C++ implementation 10x slower than pyCUDA

Hey,
a couple of months ago I wrote a pyCUDA program for calculating an integral image. Now I wanted to reuse the same code in a C++/CUDA project but I figured out that the same code is running 10x slower than before without changing any settings. The block and grid sizes are also the same. But I saw, that the used registers are 17 in the fast version and 22 in the slow one. I would expect nvcc to do the same compilation for both cases. Where am I wrong?
I guess the answer can be found somewhere in the cmd line.
C++/CUDA (in VS 2015):

Driver API (NVCC Compilation Type is .cubin, .gpu, or .ptx)
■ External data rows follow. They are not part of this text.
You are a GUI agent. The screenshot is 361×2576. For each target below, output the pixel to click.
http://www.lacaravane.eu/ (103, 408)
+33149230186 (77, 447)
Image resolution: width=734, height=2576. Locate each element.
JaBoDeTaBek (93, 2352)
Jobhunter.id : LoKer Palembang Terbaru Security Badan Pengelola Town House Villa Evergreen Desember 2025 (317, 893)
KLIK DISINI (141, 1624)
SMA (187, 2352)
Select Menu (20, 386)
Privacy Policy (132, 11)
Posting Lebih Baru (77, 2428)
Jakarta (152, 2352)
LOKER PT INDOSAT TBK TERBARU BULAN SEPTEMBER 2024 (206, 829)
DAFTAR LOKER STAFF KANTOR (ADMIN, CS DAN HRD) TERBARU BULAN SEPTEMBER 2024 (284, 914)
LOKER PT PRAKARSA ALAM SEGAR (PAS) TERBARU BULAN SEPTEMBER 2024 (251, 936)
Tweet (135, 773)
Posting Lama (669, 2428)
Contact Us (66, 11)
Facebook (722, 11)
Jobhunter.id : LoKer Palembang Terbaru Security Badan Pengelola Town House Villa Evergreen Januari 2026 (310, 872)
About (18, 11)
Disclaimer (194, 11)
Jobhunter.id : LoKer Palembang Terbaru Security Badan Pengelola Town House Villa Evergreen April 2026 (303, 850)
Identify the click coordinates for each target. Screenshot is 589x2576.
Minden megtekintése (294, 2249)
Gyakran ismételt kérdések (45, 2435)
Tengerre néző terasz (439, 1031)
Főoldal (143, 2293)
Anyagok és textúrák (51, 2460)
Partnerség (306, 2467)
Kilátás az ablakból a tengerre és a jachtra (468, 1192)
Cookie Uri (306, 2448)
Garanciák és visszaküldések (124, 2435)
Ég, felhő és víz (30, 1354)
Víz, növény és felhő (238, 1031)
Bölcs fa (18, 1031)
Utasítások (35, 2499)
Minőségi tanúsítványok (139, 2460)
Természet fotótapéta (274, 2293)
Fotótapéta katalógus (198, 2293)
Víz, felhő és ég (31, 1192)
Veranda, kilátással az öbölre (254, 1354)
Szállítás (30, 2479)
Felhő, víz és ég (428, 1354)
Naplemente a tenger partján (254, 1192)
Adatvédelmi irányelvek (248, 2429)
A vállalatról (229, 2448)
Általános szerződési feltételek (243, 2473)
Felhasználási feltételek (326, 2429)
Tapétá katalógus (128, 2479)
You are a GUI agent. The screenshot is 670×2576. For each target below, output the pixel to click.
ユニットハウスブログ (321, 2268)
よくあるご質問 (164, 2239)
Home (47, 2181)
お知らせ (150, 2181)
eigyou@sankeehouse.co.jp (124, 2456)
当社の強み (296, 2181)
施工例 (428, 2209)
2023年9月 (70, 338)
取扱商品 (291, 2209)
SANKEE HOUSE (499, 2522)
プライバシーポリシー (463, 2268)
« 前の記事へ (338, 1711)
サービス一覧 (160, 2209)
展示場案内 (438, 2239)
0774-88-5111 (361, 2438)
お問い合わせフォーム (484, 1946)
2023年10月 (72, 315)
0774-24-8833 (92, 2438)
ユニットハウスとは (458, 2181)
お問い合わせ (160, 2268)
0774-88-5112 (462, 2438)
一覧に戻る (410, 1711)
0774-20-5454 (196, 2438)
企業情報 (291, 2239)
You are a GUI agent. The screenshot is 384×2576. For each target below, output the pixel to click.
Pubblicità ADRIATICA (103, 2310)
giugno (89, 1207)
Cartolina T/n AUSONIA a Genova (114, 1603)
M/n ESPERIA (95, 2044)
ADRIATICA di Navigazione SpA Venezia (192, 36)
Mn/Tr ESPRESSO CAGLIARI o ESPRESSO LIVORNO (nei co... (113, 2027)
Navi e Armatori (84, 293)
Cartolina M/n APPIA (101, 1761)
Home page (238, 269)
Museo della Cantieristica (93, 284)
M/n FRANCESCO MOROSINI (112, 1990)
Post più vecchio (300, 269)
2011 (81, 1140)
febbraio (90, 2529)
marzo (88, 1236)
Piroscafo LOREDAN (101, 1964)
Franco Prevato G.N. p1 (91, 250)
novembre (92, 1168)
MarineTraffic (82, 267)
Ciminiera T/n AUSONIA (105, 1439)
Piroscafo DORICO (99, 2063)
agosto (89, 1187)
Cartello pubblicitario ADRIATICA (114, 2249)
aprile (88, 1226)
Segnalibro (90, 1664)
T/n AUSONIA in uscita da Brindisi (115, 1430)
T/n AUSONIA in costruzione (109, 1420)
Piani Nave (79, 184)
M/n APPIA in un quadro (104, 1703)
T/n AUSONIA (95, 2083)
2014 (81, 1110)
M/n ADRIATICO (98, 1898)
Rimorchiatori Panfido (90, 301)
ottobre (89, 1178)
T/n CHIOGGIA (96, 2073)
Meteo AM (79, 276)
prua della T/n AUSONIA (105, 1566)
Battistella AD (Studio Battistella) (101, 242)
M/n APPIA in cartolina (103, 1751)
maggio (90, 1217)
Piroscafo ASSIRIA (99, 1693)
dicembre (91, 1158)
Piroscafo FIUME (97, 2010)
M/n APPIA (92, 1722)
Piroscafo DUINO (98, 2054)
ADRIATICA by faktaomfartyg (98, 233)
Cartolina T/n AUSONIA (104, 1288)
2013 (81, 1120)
set CUDAFE_FLAGS=–sdk_dir “C:\Program Files (x86)\Windows Kits\8.1”
“C:\Program Files\NVIDIA GPU Computing Toolkit\CUDA\v8.0\bin\nvcc.exe” --use-local-env --cl-version 2015 -ccbin “C:\Program Files (x86)\Microsoft Visual Studio 14.0\VC\bin\x86_amd64” -ID:\OpenCVBuildFiles\newBuild\install\x64\vc14…\include -G --keep-dir x64\Debug -maxrregcount=0 --machine 64 --compile -cudart none -o x64\Debug%(Filename)%(Extension).obj “%(FullPath)”

Runtime API (NVCC Compilation Type is hybrid object or .c file)

set CUDAFE_FLAGS=–sdk_dir “C:\Program Files (x86)\Windows Kits\8.1”
“C:\Program Files\NVIDIA GPU Computing Toolkit\CUDA\v8.0\bin\nvcc.exe” --use-local-env --cl-version 2015 -ccbin “C:\Program Files (x86)\Microsoft Visual Studio 14.0\VC\bin\x86_amd64” -ID:\OpenCVBuildFiles\newBuild\install\x64\vc14…\include -G --keep-dir x64\Debug -maxrregcount=0 --machine 64 --compile -cudart none -g -Xcompiler "/EHsc /nologo /FS /Zi " -o x64\Debug%(Filename)%(Extension).obj “%(FullPath)”

CMD line array extracted from pyCUDA:
[[‘nvcc’, ‘–cubin’, ‘-arch’, ‘sm_61’, ‘-m64’, ‘-Ic:\users\ee\appdata\local\continuum\anaconda2\lib\site-packages\pycuda\cuda’, ‘kernel.cu’], ‘c:\users\ee\appdata\local\temp\tmplzhkzg’]

Thanks a lot for your help.

Get rid of -G and -g. You want a release build, not a debug build.

Thank you. That fixed it. I didn’t expect that the difference is so huge though.